#### [PROBLEM A]
In the text about Lizzy's negative body image, how many times has her cousin's wedding already been postponed?
#### [PROBLEM B]
Extend the text about Lizzy's negative body image by writing what comes next, starting after its last sentence.

#### [TEXT UNDER STUDY]
※

LIZZY IS TRAPPED IN A NEGATIVE BODY IMAGE
Lizzy is on a diet to lose 70 pounds. She has lost 20 pounds already but as soon as she started feeling good about it, she started to regress. Binge eating crept up and now she has gained 5 pounds back. Is this going to be another yo-yo diet? She feels stuck.
Lizzy is hoping that her cousin's wedding, four months from now, is still going to happen. She is determined to look good. The wedding has already been postponed twice because of covid. Lizzy gained several pounds during covid but she sees the wedding as motivation to lose some pounds and now she has time to do it.
Lizzy has dieted before but eventually ended up gaining all the weight back plus some additional pounds. Covid has been the worst time for binge eaters. Her biggest enemy? Lizzy has a negative body image. Her dislike of her own body has been eating her up for a long time.
Lizzy is beautiful but compliments are "people just being polite", she doesn't really believe them! She avoids looking at herself in the mirror because it could make her feel depressed all day. "We are very close with my cousin and I was so happy when she asked me to be her maid of honor. I will look so huge in pictures next to her. She is skinny and tall and gorgeous".

※

Data extracted from a collection:
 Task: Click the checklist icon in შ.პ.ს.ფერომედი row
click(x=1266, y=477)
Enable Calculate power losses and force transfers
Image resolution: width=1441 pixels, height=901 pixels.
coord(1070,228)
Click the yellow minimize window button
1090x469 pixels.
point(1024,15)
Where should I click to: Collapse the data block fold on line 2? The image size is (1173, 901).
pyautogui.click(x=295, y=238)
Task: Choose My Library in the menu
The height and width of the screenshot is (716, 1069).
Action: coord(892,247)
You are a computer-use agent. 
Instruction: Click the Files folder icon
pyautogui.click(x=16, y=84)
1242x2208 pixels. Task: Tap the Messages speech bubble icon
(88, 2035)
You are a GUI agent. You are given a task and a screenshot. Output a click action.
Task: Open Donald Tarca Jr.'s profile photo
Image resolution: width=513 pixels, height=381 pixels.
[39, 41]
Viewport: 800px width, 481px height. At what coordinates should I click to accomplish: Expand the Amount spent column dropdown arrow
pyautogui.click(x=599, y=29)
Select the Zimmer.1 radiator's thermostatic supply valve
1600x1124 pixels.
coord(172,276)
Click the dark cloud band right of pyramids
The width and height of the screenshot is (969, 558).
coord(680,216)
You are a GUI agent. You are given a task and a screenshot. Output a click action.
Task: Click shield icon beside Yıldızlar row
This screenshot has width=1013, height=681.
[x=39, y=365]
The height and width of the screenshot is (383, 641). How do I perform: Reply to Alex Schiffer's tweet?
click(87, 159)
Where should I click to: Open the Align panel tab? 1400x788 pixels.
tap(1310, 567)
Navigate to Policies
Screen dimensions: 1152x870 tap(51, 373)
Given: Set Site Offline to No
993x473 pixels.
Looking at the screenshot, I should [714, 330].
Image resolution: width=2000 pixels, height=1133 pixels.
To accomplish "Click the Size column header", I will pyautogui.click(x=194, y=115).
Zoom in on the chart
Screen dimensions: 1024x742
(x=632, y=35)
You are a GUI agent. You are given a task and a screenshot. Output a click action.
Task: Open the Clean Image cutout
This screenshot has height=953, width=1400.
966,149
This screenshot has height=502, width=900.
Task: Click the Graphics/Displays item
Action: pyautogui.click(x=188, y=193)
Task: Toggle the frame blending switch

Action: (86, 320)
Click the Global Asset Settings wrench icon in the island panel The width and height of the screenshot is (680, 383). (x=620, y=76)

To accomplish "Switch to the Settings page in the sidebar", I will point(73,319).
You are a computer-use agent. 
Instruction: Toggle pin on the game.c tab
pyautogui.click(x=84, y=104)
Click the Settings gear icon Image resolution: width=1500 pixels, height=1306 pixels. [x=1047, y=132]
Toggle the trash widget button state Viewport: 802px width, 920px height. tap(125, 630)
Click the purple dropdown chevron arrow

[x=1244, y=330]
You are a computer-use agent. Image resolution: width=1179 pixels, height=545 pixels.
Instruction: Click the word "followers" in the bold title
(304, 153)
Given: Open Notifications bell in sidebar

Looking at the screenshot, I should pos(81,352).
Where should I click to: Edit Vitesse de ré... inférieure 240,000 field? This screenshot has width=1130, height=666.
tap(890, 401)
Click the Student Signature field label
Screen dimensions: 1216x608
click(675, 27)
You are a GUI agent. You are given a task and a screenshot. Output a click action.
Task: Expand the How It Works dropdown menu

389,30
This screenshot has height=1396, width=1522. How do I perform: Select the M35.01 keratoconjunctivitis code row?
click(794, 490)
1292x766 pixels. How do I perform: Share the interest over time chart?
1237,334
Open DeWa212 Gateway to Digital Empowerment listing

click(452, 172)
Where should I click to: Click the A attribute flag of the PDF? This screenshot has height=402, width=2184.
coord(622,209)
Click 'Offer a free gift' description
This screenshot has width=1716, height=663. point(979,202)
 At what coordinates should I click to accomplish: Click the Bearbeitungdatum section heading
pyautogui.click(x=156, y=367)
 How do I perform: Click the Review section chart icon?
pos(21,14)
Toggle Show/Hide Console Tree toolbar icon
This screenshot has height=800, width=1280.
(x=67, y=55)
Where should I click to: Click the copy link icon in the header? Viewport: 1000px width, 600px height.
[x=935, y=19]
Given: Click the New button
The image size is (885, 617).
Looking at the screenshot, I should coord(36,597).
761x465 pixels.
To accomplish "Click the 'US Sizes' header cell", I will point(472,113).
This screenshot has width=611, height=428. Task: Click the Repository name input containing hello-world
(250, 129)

※

#### [WRITTEN ANSWER A]
Twice.

#### [WRITTEN ANSWER B]
Lizzy's body image was shaped when she was a little girl. She was shamed for how she looked. Her older sister and her mother would make little comments about her body as early as she can remember. She felt tormented because she didn't know what she was doing wrong. She remembers them whispering about her "porking out" when cleaning the dinner table. Her mother would use smaller plates for her or put a lot of salad on her plate and in middle school she wanted her to do a liquid diet. It made her find ways to sneak crackers and candy into her backpack to avoid starving all day. At school, her sister and her friends would call her "L-fatso".
"When I was older I confronted my sister but she insisted that calling me fatso was cute" or "she would accuse me because somehow I deserved it anyway". It really made me hate myself, my body." At work, I always cover my body up as much as possible. I like to daydream about having a different body and imagine how different my life would be. People would really love me if I was skinny.
Lizzy feels trapped in a negative body image.
Is she going to find her way out?
What is she willing to do to get out? What will it be like on the other side?
To be continued...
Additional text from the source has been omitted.